• Given data:
------------------------------------------------------------------------
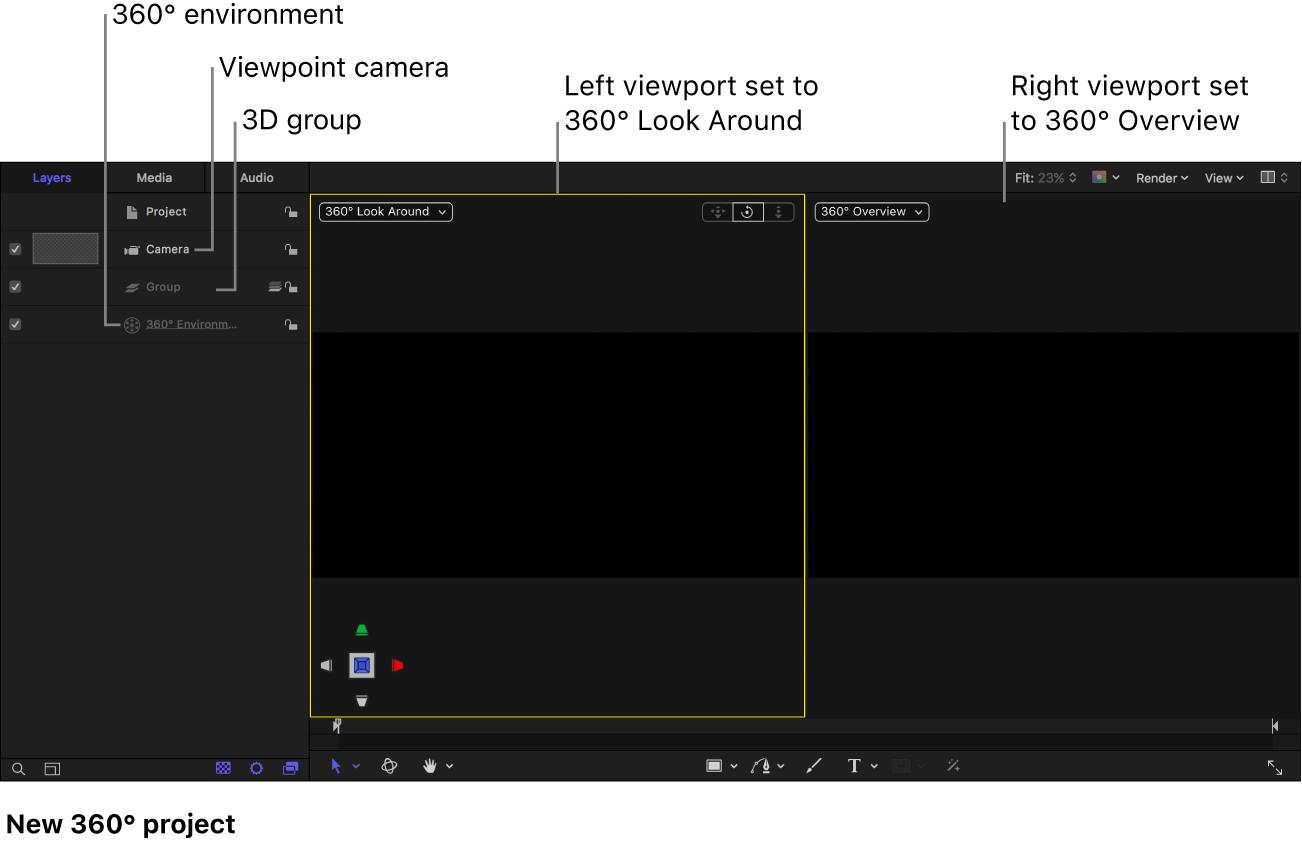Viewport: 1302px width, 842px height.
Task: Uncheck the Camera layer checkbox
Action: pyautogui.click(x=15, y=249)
------------------------------------------------------------------------
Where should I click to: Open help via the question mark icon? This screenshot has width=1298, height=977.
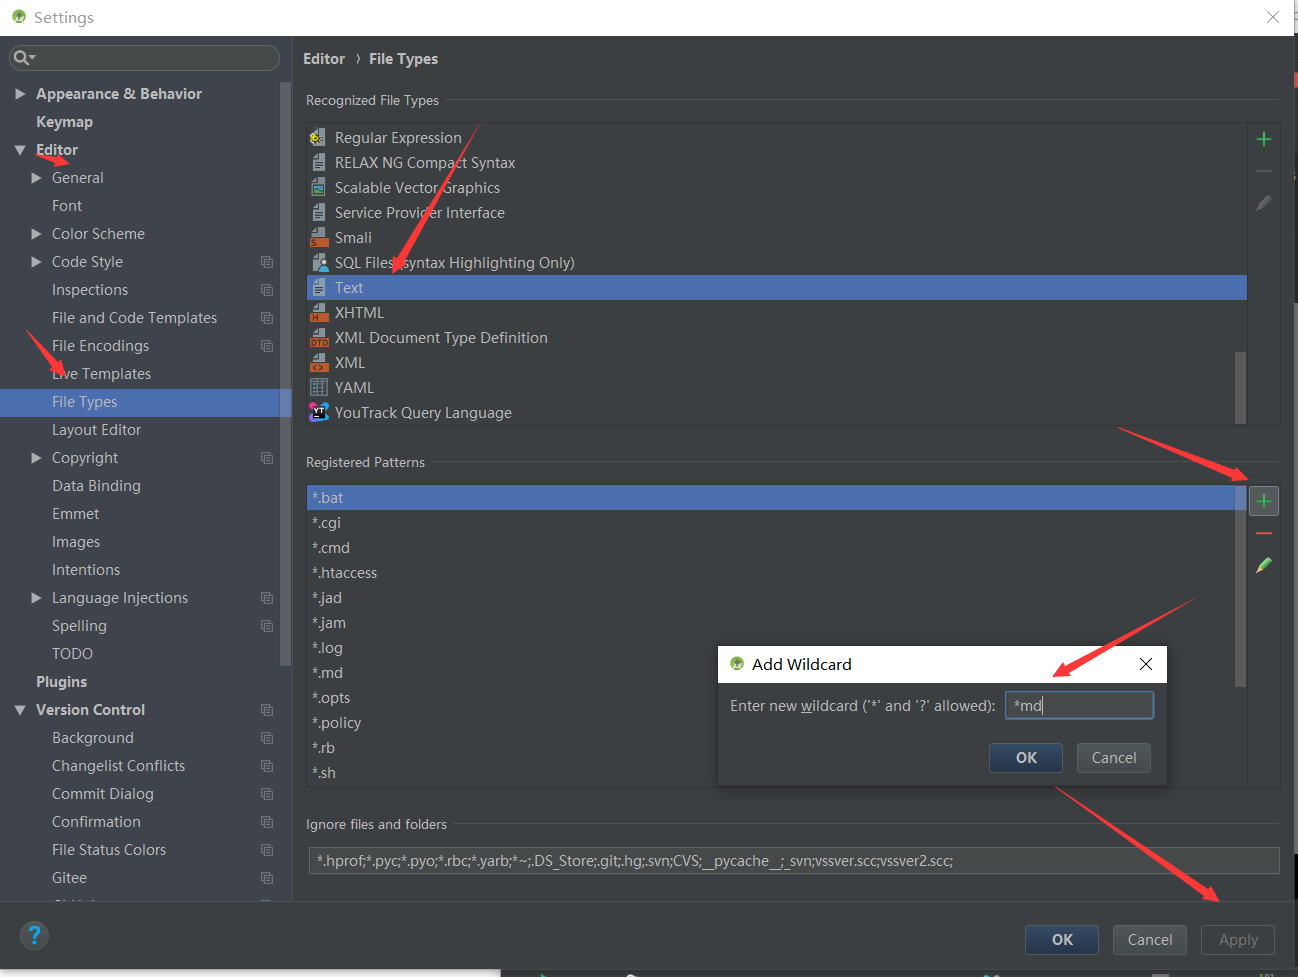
------------------------------------------------------------------------
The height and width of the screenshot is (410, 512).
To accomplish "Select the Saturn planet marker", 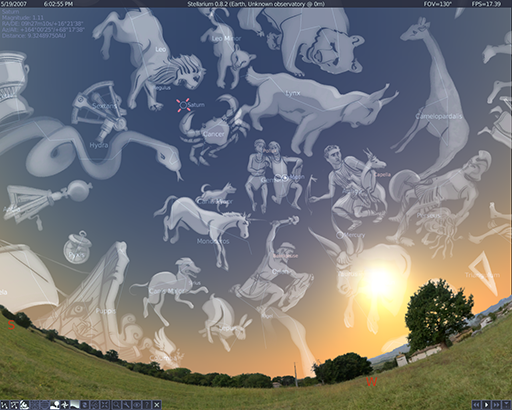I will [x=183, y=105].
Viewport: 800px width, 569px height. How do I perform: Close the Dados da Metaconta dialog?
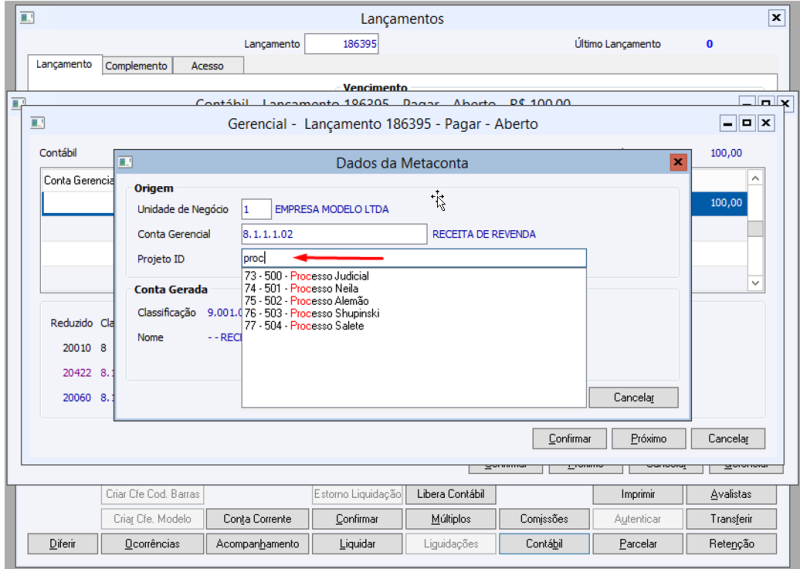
------------------------------------------------------------------------
• Your assignment: Scan the material above for the word "screenshot". Copy each line where it occurs.

• Result of this task:
Where should I click to: Open help via the question mark icon? This screenshot has width=1298, height=977.
The height and width of the screenshot is (410, 512).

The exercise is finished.